There is one more thing that the soil contains that we must not forget, for it is one of the most important of them all. This is a living organism so small that we cannot see it with the unaided eye. Many thousands of these organisms are contained in a bit of earth such as you could take up on the point of a small knife blade. We have named them _bacteria_.

Plants cannot make use of most of the substances in the soil without the aid of these organisms. The bacteria live upon the materials of the soil and change them into such form that plants can digest them.

Soil may be supplied with all kinds of plant food in just the right amount and yet, if it is packed hard and is not watered, no living thing can take root in it and grow. Plants drink their food and so we must supply water. They also require oxygen, as do other living things. For this reason we must leave the soil loose, so that the air can enter it and the roots get the oxygen which it contains.

Thus we learn how wonderfully the soil is made. We learn that it contains many things required by plants. In order that the plants may be thrifty, there must be enough but not too much of these different things.

CHAPTER TEN

HOW THE SOIL IS MADE

The substances which we found in the soil teach us that it was formed from the rocks. If we could take the sand, clay, potash, soda, lime, and iron that we found in the soil and put them together as Nature knows how to do, we should have rock again.

But if we should take a piece of rock and crush it to a fine sand, that would not be soil, because soil cannot be made in that way. It takes Nature many, many years, as the rocks slowly crumble and decay, to change the materials of which they are composed into true soil with its swarms of bacteria and its plant food.

If we should dig down through the soft earth under our feet, we would at last come to solid rock. This is the rough and jagged crust of the earth on which rests the carpet of soil. In the mountains where the slopes are steep the rocks stick up through the soil. The outer parts of this solid rock are, however, always crumbling. Little particles, as soon as they become loosened, either fall by their own weight or are washed away.

Some of the rock fragments collect upon the gentler slopes and finally turn to soil. This soil is not rich and it dries out quickly, because it is shallow. The soil in the valleys, as we have already learned from the muddy rivulet, is deep and rich.

Nature is slowly spreading her mantle of soil over the earth. In some parts of the earth one can travel for hundreds of miles and see no rocks. One might think that in time Nature's work would be finished.
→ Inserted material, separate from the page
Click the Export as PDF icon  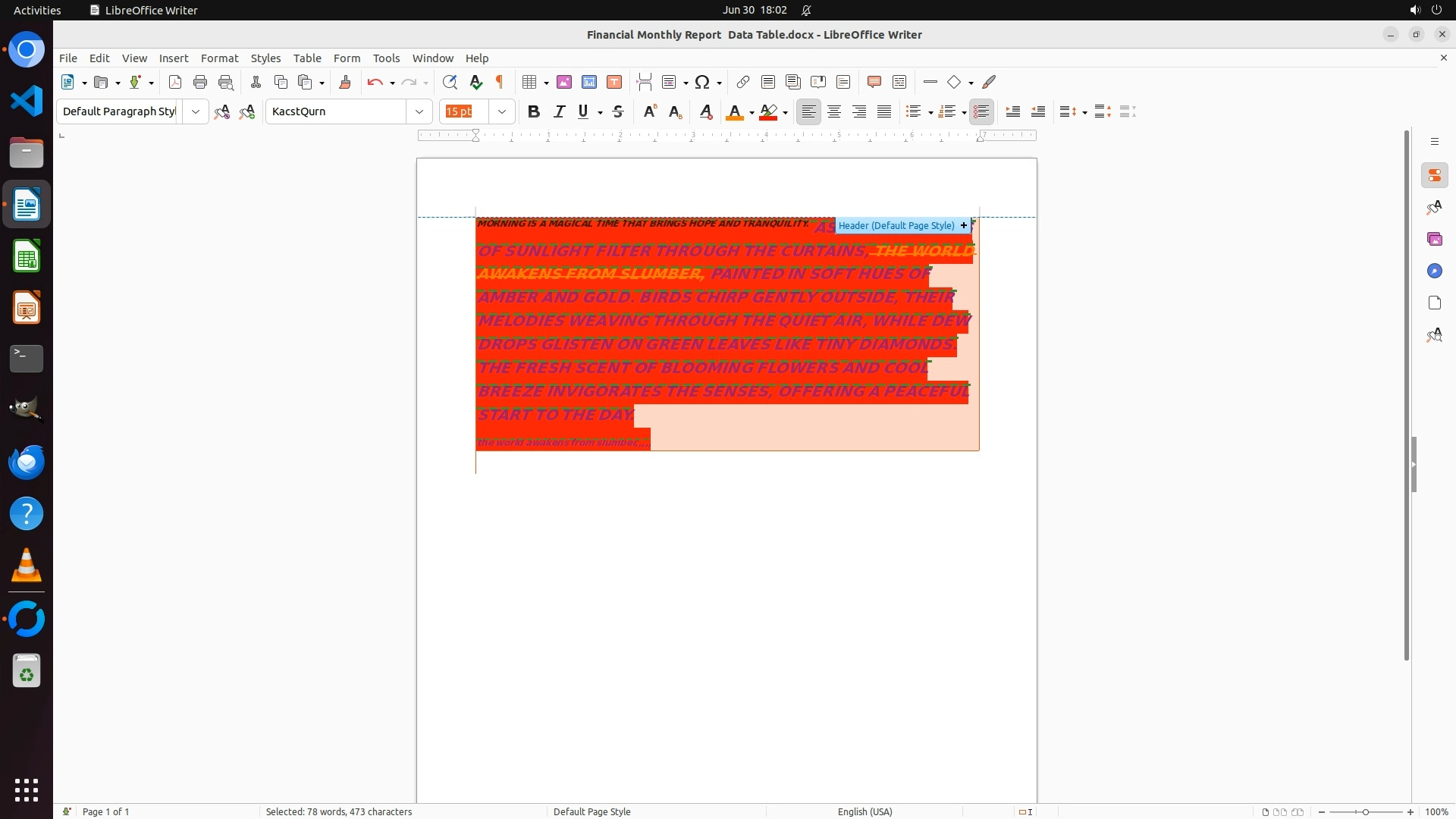point(175,83)
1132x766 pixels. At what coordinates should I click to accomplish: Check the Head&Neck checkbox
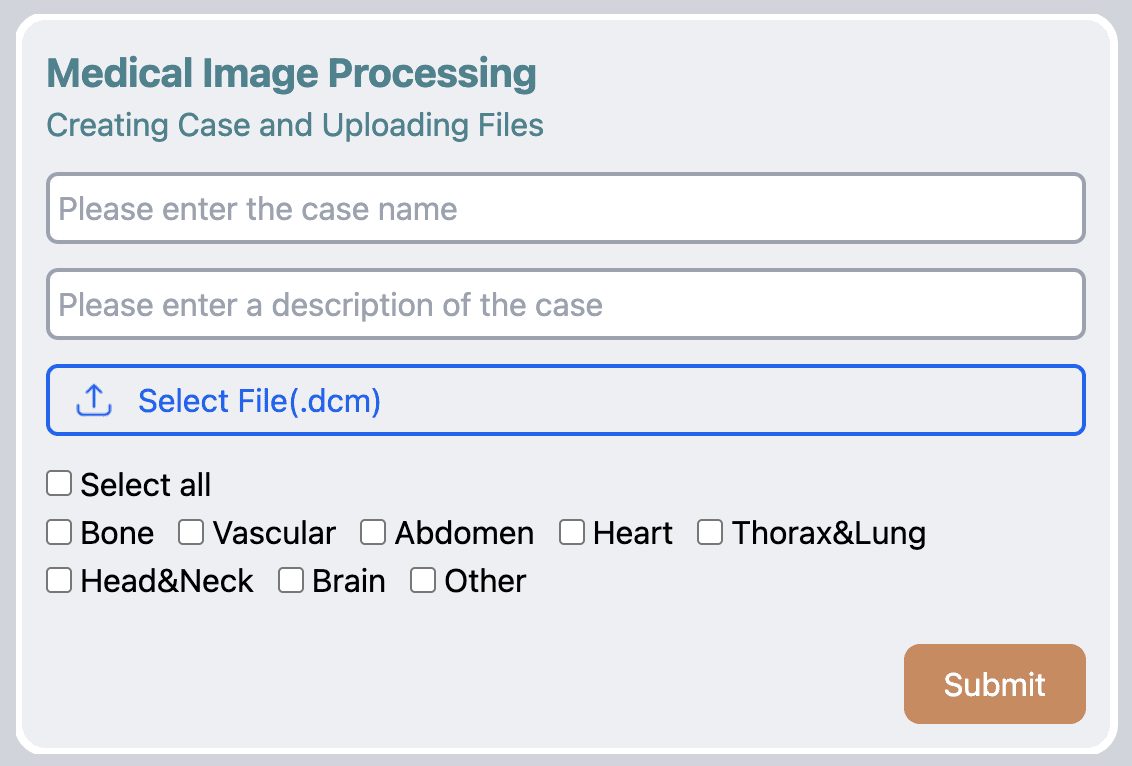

But before the mountains in one place have crumbled and been washed away, she raises up new ones somewhere else so that the tearing-down work begins again.

[Ill.u.s.tration: _H. W. Fairbanks_ Little by little the great rocks break in pieces and crumble finally to form soil.]

Let us, in imagination, sit down by the side of a rock, prepared to stay there many years, that we may learn just how Nature makes the soil. It will be a long, long time before we can see any change in the rock. Each bright day the sun warms the cold rock and makes it expand a very little. At night the rock grows cold and shrinks. In this way minute crevices are finally formed between the grains of the different minerals that make up the rock.